__DIRECTIVE 1__
Duplicate the entries line for line, starting at their very first line and stopping after the line that contains "Action: tap(785, 103)".

Friday, January 18, 2008

fear of museums

Yesterday I went to London for the day* and went to the Horniman Museum and Tate Modern. The Horniman is an intriguing museum in Forest Hill with an odd mixture of things - natural history displays of stuffed animals, ethnographic/anthropological collections, a huge collection of musical instruments, a lovely aquarium in the basement and lots of other stuff. It was the first two I found unsettling. I'd forgetton how much museums can freak me out. It's stuffed animals mostly, especially when there are cases close together, so that there's always another case directly behind you and when the lighting level is low. I know it's irrational, but it's a real effort to make myself walk round corners and look at things. I gave up on the natural history cases pretty quickly, although I did have a good look at the case of extinct birds (Dodo, Great Auk, Passenger pigeon etc, all with their sad stories) and the huge over-stuffed walrus. (Its skin is naturally loose and folded, but the person doing the taxidermy didn't know this and produced an immense beast which a smooth skin, which now sits proudly on an iceburg shaped plinth in the middle of the gallery.) The anthropological stuff in the centenary Gallery wasn't much better. Too many plaster heads and statues and more close together cases and low lighting. I fled in the end, much earlier than I'd meant.

Having rediscovered my museumphobia, I wondered again why I love the Pitt Rivers so much. It has everything that I ought to hate, not much room between the cases, low light levels, shrunken heads and statues. Maybe because it's a sort of test to myself to go in there. Maybe because it knows it's a bit scary and revels in it (there's a brilliant Tim Hunkin collection box in which anthropologists with red eyes point accusing fingers as you approach.)

The Tate is rather less scary on the face of it, but potentially just as unsettling. I duly followed Doris Salcedo's Shibboleth along the turbine hall floor and then wandered the galleries. I tried to resist finding old friends and look at new stuff. I spent a long time watching animations by William Kentridge. They're beautifully made with drawings in charcoal and pastels (I think), each drawing changing and dissolving, as bits are erased and redrawn, leaving palimpsests behind them as characters or objects move about. The short films are set in South Africa in the 80s and 90s, surreally depicting the activities of an exploitative businessman called Soho Eckstein. One memorable image is in Mine (1991) in which the plunger of a cafetiere pushed down by Eckstein lounging in bed pushes down and down, becoming the mineshaft, drilling away and creating the structures of slavery - the infamous plan of a slave ship, a half built pyramid, the showers and bunks of the mine.

Finally, I went and stared at a Mark Rothko. I don't think I've ever done that before. I remember one of my OU tutors talking about Rothko and saying of sitting and staring at his paintings for a long time "The damn things move!". I can see what he means now. I didn't spend as long as I'd have liked, the gallery was closing, but as I stared and moved round the painting and looked at it from close to and far away and from different angles, it seemed to change and shift. The gallery blurb describes the paintings as 'brooding', which seems fitting. Next time you're in London, go!

__ENTRIES PROVIDED__
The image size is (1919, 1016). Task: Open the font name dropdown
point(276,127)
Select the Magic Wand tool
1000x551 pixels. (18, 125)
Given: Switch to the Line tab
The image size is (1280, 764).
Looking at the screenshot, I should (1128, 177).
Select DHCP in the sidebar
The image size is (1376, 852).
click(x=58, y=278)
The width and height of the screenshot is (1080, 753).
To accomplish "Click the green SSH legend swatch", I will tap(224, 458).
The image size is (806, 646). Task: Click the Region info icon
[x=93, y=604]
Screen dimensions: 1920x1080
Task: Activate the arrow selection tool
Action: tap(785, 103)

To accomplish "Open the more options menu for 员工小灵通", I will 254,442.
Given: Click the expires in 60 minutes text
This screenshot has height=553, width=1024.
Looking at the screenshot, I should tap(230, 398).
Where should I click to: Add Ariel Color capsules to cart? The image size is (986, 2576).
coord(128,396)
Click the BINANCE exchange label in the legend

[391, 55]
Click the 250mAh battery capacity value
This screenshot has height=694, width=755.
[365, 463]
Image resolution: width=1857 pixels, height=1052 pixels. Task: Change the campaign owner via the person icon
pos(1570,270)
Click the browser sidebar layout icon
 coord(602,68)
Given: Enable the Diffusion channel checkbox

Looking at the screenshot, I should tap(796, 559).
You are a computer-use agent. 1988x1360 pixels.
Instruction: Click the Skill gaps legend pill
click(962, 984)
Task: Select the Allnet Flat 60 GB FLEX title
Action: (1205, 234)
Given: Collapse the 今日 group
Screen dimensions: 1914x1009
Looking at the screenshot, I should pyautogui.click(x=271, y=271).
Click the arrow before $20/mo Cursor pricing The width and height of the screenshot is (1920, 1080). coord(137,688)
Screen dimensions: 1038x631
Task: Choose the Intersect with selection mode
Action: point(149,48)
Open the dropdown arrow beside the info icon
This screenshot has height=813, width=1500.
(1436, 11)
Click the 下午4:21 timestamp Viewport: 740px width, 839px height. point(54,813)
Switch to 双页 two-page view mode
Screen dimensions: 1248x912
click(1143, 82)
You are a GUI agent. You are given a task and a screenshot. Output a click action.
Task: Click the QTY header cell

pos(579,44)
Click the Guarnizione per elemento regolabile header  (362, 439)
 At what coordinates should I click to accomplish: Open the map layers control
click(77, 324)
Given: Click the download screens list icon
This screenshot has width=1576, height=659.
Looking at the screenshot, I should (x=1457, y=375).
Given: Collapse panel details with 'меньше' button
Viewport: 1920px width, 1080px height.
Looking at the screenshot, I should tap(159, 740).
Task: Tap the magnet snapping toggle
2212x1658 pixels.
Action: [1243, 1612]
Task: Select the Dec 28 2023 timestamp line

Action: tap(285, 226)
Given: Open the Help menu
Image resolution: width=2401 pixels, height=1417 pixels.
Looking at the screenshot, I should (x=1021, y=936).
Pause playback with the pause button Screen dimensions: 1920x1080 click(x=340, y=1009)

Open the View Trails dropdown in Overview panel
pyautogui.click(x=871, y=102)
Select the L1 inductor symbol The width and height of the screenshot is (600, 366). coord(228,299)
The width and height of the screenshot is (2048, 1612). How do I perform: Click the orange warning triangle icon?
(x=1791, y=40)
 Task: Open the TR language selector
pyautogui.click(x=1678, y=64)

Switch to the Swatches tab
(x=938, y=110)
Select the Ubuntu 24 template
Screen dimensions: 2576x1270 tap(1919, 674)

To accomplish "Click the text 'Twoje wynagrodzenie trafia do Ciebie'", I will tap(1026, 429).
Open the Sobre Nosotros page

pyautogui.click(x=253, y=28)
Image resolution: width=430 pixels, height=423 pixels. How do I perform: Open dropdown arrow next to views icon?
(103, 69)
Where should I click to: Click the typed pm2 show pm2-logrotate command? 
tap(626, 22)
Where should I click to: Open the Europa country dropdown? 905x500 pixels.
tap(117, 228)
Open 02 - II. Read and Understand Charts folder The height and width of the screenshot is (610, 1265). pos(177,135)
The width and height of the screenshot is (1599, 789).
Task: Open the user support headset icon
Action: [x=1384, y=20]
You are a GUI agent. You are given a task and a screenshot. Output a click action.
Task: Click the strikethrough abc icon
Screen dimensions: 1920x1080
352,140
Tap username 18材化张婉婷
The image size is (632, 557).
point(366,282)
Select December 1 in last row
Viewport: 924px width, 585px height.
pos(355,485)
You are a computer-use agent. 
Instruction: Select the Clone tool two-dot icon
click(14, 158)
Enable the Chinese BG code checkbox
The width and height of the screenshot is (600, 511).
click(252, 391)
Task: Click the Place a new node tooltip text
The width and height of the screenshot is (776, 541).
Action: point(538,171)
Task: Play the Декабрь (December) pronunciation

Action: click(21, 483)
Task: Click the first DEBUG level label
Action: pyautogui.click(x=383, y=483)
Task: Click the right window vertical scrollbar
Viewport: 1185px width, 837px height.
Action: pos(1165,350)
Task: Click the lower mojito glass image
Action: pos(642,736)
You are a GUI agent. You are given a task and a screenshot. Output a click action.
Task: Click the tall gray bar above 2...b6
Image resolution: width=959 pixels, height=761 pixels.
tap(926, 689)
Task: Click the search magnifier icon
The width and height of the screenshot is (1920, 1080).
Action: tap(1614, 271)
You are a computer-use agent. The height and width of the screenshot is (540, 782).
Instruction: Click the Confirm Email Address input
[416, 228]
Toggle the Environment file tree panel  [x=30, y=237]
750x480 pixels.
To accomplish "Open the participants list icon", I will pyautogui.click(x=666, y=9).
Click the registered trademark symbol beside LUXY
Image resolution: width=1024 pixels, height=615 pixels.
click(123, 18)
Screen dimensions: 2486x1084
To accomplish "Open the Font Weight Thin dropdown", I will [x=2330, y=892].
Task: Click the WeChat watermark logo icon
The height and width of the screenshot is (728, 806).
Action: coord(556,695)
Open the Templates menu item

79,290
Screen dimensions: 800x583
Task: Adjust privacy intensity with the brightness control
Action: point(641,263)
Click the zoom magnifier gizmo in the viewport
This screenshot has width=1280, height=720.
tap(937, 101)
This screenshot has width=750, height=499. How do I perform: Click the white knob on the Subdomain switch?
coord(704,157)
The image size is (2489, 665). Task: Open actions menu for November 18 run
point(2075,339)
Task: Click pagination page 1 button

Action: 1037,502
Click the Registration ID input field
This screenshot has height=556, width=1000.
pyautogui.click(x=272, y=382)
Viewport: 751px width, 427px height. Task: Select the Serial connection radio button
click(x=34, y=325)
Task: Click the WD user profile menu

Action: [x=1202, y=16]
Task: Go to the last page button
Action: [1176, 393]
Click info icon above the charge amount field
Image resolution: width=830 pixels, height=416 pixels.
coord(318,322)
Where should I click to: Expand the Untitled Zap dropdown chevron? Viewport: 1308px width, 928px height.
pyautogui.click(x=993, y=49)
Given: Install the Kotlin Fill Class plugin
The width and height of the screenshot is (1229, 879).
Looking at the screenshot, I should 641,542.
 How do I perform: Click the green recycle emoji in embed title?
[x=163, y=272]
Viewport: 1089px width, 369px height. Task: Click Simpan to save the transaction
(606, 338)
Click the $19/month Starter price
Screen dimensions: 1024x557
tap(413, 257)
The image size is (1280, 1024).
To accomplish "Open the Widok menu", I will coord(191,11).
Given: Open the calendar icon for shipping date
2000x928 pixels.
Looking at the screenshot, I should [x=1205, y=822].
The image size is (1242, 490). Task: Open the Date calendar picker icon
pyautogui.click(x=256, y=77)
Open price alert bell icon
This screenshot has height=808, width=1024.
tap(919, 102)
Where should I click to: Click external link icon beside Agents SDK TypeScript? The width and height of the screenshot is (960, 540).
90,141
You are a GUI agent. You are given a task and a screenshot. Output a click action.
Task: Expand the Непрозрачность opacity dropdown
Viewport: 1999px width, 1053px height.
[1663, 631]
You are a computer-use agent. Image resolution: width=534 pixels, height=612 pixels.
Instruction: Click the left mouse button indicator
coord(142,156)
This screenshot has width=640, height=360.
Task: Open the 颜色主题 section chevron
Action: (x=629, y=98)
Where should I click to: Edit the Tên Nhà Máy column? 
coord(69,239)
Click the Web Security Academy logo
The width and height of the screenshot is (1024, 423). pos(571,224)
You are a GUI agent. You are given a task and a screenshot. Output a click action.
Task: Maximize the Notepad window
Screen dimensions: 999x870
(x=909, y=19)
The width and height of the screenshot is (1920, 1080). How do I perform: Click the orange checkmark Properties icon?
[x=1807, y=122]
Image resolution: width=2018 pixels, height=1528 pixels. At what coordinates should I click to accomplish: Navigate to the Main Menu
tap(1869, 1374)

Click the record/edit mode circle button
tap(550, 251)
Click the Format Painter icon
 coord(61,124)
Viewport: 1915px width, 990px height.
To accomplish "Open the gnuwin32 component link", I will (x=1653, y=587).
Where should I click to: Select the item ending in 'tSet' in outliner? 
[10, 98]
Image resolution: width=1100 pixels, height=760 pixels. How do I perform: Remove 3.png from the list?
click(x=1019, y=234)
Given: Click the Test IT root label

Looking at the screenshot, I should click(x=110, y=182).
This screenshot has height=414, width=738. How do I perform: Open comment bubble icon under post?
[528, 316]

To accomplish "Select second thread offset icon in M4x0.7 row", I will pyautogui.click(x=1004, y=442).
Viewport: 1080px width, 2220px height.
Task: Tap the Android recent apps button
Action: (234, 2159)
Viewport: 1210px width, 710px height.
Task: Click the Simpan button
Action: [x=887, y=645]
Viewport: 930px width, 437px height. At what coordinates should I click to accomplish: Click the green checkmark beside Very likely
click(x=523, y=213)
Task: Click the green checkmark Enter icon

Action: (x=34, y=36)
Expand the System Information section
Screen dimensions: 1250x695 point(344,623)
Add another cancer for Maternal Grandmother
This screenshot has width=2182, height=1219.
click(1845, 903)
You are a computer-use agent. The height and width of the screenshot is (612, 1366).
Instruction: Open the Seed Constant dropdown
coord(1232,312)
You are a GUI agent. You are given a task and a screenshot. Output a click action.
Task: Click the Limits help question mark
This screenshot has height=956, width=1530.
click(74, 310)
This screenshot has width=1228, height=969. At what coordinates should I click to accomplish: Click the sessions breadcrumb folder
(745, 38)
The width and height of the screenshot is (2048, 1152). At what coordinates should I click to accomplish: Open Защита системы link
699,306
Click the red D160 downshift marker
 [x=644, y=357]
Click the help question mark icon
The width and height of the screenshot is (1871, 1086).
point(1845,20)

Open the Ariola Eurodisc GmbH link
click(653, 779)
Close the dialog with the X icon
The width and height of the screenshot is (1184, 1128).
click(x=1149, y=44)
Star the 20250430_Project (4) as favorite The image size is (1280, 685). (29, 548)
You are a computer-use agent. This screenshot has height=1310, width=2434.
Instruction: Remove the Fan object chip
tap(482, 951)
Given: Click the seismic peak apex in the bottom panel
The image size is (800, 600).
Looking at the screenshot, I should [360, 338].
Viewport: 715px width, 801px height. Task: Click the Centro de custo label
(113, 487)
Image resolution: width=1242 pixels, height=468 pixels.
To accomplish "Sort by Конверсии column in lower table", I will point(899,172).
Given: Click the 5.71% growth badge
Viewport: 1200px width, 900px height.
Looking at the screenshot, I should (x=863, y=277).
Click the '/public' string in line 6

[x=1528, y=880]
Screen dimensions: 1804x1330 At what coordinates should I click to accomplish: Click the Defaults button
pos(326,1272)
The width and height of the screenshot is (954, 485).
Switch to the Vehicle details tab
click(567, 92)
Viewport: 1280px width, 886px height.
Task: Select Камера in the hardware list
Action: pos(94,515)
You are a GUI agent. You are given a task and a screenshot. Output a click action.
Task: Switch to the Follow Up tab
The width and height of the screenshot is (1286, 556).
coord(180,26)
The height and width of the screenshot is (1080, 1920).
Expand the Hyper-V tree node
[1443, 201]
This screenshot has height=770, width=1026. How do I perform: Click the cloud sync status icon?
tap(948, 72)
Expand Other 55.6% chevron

__DIRECTIVE 2__
Continue the blog post about fear of museums from the point where it stops.

__FINAL RESULT 1__
The image size is (1919, 1016). Task: Open the font name dropdown
point(276,127)
Select the Magic Wand tool
1000x551 pixels. (18, 125)
Given: Switch to the Line tab
The image size is (1280, 764).
Looking at the screenshot, I should (1128, 177).
Select DHCP in the sidebar
The image size is (1376, 852).
click(x=58, y=278)
The width and height of the screenshot is (1080, 753).
To accomplish "Click the green SSH legend swatch", I will tap(224, 458).
The image size is (806, 646). Task: Click the Region info icon
[x=93, y=604]
Screen dimensions: 1920x1080
Task: Activate the arrow selection tool
Action: tap(785, 103)

__FINAL RESULT 2__
*Saying that feels weird. London's my home town, but it's not home anymore, Cambridge is. Last night someone asked where I was from and I said Cambridge because that's where I live now. It's true, but it feels odd.

ETA: One lovely thing about the Horniman is its gardens. Green spaces in London are always special; this one is at the top of a hill, with a gorgeous view across London, has a bandstand and an enclosure with goats and geese and chickens and a rabbit and lots of bits of interesting garden and sculpture. I sat on a bench and ate my lunch admiring the view. It was a little bit cold and damp, but I sat on a plastic bag and braved the odd stares of parents with pushchairs and dog walkers.

Another lovely thing is the aquarium, which was full of very small primary school children getting excited at fish and crabs and frogs (especially the bright blue poison arrow frogs.) My favourite thing in the whole museum is the jelly fish tank. There's a large white rectangular window with curved corners, inside which white moon jellyfish swim around against a deep blue background, illuminated by blueish (maybe UV?) light. The effect is simple, beautiful and abstract, fitting these gorgeous, otherworldy creatures.

4 comments:

Anonymous said...

WHAT A LOVELY DAY YOU HAD. sorry caps lock on. I would have loved to come with you but actually had plenty of stuff to do not least cleaning the bedroom. Maybe we could have a Thursday together sometime though.

Anonymous said...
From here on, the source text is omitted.